ANCHORAGE, Alaska—The youngest survivor of the plane crash near Dillingham headed home Sunday. A spokesperson for the Phillips family said 13-year-old Willy Phillips was released from Providence Alaska Medical Center.
The Phillips family, including Willy Phillips, flew back to Maryland. On Friday they will hold a funeral for Willy's father, Bill Phillips, who died in the crash.
Three survivors are still in the hospital.
A spokesperson for Providence said former NASA chief Sean O'Keefe is in serious condition. His son Kevin O'Keefe, as well as lobbyist Jim Morhard, remain in fair condition.
Meanwhile, the NTSB has wrapped up its on-scene investigation of the crash.
NTSB spokesperson Clint Johnson said investigators have returned from Dillingham. The investigators examined the wreckage in a Dillingham hangar.

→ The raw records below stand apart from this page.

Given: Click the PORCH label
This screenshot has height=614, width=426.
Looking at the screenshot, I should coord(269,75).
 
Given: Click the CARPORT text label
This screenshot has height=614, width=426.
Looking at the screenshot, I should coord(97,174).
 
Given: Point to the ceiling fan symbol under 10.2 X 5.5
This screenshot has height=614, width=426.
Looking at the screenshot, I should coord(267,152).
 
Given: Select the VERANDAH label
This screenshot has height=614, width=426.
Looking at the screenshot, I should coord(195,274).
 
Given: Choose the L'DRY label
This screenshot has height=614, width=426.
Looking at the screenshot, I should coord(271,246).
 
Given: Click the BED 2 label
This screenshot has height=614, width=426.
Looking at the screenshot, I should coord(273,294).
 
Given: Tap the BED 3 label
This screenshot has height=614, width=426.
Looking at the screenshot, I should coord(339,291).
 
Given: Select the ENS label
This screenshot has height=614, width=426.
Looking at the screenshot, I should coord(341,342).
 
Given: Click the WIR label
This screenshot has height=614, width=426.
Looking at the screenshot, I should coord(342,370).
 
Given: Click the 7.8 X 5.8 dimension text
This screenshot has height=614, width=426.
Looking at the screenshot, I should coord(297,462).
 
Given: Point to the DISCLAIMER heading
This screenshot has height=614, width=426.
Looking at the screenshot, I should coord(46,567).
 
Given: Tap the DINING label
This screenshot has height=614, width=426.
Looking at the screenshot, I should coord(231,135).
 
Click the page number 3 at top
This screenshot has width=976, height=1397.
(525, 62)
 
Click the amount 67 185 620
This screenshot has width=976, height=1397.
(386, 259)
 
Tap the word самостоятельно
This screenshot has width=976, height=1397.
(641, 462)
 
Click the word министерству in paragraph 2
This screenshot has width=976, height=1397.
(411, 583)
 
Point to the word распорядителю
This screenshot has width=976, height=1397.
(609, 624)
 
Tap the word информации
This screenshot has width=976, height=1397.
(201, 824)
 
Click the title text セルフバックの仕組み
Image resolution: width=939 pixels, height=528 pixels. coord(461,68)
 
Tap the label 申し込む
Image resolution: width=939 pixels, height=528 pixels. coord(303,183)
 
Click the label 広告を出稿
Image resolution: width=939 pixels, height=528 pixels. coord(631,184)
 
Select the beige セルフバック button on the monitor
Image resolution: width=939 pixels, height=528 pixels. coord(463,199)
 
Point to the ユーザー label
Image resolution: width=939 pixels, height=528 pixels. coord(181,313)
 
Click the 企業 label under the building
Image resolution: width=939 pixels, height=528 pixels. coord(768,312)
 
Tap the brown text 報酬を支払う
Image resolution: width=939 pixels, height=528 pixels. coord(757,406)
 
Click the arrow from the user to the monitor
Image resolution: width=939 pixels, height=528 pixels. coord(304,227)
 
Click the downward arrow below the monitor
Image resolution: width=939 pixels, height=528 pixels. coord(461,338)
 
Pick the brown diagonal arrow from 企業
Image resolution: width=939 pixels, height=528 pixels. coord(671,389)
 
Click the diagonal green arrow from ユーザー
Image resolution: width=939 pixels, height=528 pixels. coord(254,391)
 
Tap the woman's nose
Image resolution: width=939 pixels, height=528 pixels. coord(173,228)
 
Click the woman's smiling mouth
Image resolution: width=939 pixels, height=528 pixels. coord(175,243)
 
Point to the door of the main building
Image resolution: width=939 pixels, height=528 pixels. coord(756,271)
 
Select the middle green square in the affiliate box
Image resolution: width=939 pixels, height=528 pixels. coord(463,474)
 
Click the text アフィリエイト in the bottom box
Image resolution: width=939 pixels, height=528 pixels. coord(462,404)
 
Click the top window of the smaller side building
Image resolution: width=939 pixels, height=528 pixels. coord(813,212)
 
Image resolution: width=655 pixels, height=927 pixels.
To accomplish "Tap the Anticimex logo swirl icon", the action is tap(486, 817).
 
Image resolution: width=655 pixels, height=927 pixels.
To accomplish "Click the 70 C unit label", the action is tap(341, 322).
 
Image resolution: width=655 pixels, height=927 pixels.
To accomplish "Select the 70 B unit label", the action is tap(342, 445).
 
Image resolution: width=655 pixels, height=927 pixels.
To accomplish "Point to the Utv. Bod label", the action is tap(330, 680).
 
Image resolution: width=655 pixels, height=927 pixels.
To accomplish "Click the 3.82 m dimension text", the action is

One question that remains to be answered: was the technology that's meant to alert the pilot to dangerous terrain turned on at the time of the crash?
In a press conference, NTSB Chair Deborah Hersman compared the technology to a car's GPS system -- and said it might have been disabled at the time of the crash.
"If you all think about this, a Garmin (GPS system) or a map feature in your car, you might want to turn the voice off when you're getting close to home because you know how to get there. It's going to tell you all the streets to turn. You can suppress that voice and you can turn that off if it's not helpful to you," said Hersman.
The NTSB said it doesn't expect a lot of new information in the coming weeks. The investigation will take 12 to 18 months.